The logic seems a bit funky though, because if we have a proxy we don't actually need a default route (provided the proxy and DNS servers are on the link-local subnet). We've successfully installed Ubuntu 20.04 in this same environment with an almost identical YAML file.

Anyway, the chief difference between the successful install (with one IP address) and the unsuccessful one (with two IP addresses) seems to be the presence of 'original.list' in sources.list.d - which I can see does depend on the property 'has_network', which depends on the default routes.

I tried removing the A1 address from the interface during early-commands, but it didn't make the install succeed.

Revision history for this message
Илия Анастасов (ianastasov) wrote (last edit ):

I've encountered a similar issue when using Jammy with autoinstall on a DHCP-enabled network.
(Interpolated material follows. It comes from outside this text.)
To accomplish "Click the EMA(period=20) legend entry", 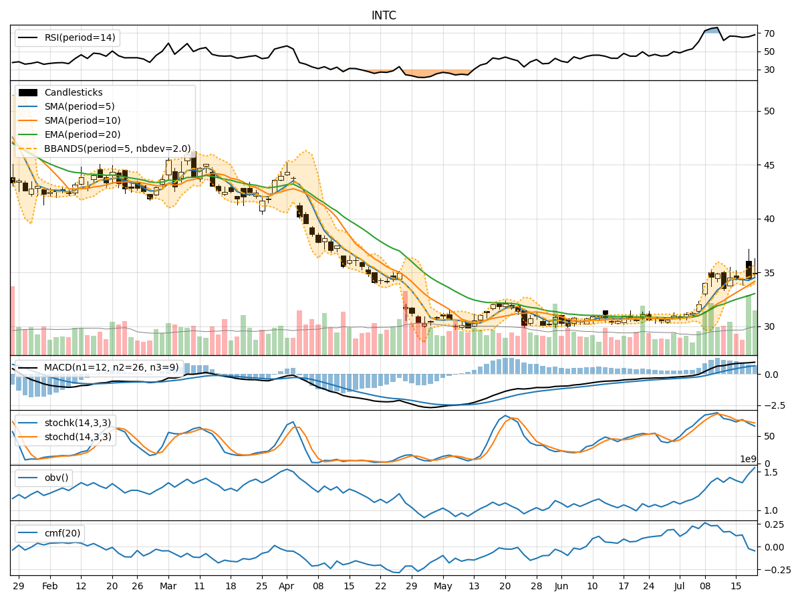I will click(x=82, y=135).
In my case, I was able to resolve the issue by adding 'network-config=disabled' as a boot parameter to prevent cloud-init from interfering with the network configuration.

Update: Scratch that, even with the "network-config=disabled" boot parameter, the installer occasionally encounters the same issue. I can confirm that this happens intermittently on installations with a network configuration that includes a bridge, as shown below:

network:
  bridges:
    br0:
      addresses:
        - 192.168.1.2/24
      routes:
        - to: default
          via: 192.168.1.1
      interfaces:
        - eth0
      link-local: []
      nameservers:
        addresses:
          - 8.8.8.8
          - 8.8.4.4
        search:
          - example.com
  ethernets:
    eth0:
      dhcp4: false
      dhcp6: false
  version: 2

However, the issue does not occur on setups like this:

network:
  ethernets:
    eth0:
      addresses:
        - 192.168.1.2/24
      routes:
        - to: default
          via: 192.168.1.1
      nameservers:
        addresses:
          - 8.8.8.8
          - 8.8.4.4
        search:
          - example.com
  version: 2

Revision history for this message
Ian Collier (imc0) wrote :

Hmm. If I say 'network-config=disabled' then it doesn't configure any DNS servers on the cloud-init side, so it fails at even downloading the autoinstall script.